Cybersecurity’s Perception Problem
You see a man’s silhouette from a distance. He is medium height, average build and wearing a baseball cap. Is this person good or bad? A malicious actor or an average Joe?
Impossible to tell, right?
And yet this is exactly how cybersecurity tools view things today, and it is why so many attacks are missed while simultaneously throwing up innumerable false alerts that overwhelm cyber-operation centers. While many tools might purport to protect the enterprise, they all look at activity on a single device and look for patterns within that device, and this approach is failing more and more each year.
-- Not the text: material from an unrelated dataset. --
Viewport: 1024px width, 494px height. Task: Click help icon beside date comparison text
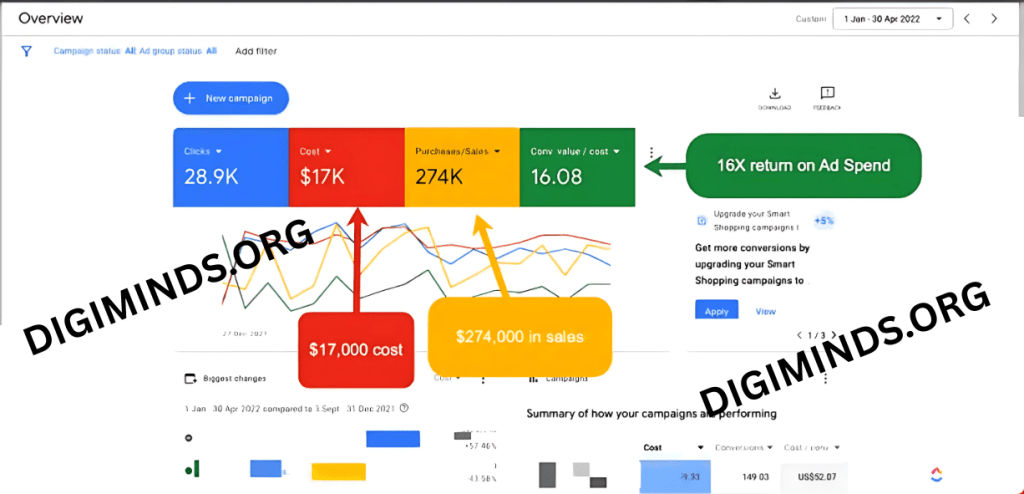tap(404, 408)
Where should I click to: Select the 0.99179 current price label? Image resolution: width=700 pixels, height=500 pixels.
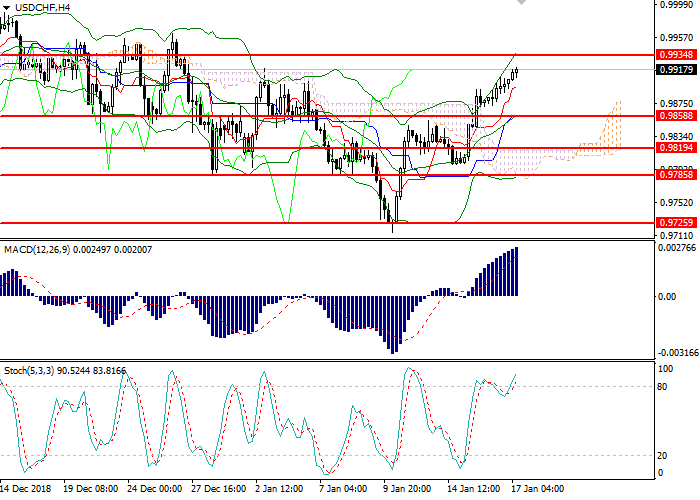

Using historical patterns of activity, these options attempt to elucidate if that silhouette is good or bad by looking really hard at things in isolation.
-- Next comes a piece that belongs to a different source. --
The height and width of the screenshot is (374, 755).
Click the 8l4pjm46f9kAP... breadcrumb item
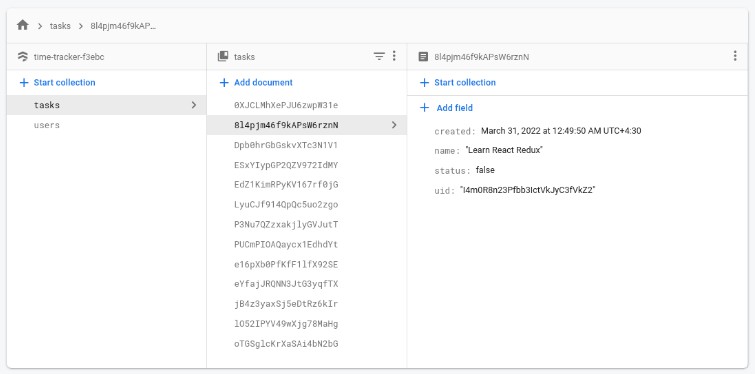(123, 26)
Given that our brains are quantum computers and we cannot accomplish this task, how can cybersecurity ever succeed?
Behaviors, Not Profiles
Let’s revisit our mystery person and now watch for actions. If that person turns and breaks into a car, starts shouting obscenities or goes to beat somebody up, then he’s a bad guy. If, on the other hand, that person waves hello, helps an old lady across the street or asks how you are doing, then he’s a good guy.
The difference is communications, external actions or something that person does to denote good or bad intent. It is that intent that is the critical missing piece in cybersecurity and the lack of proper perception that is holding back the industry.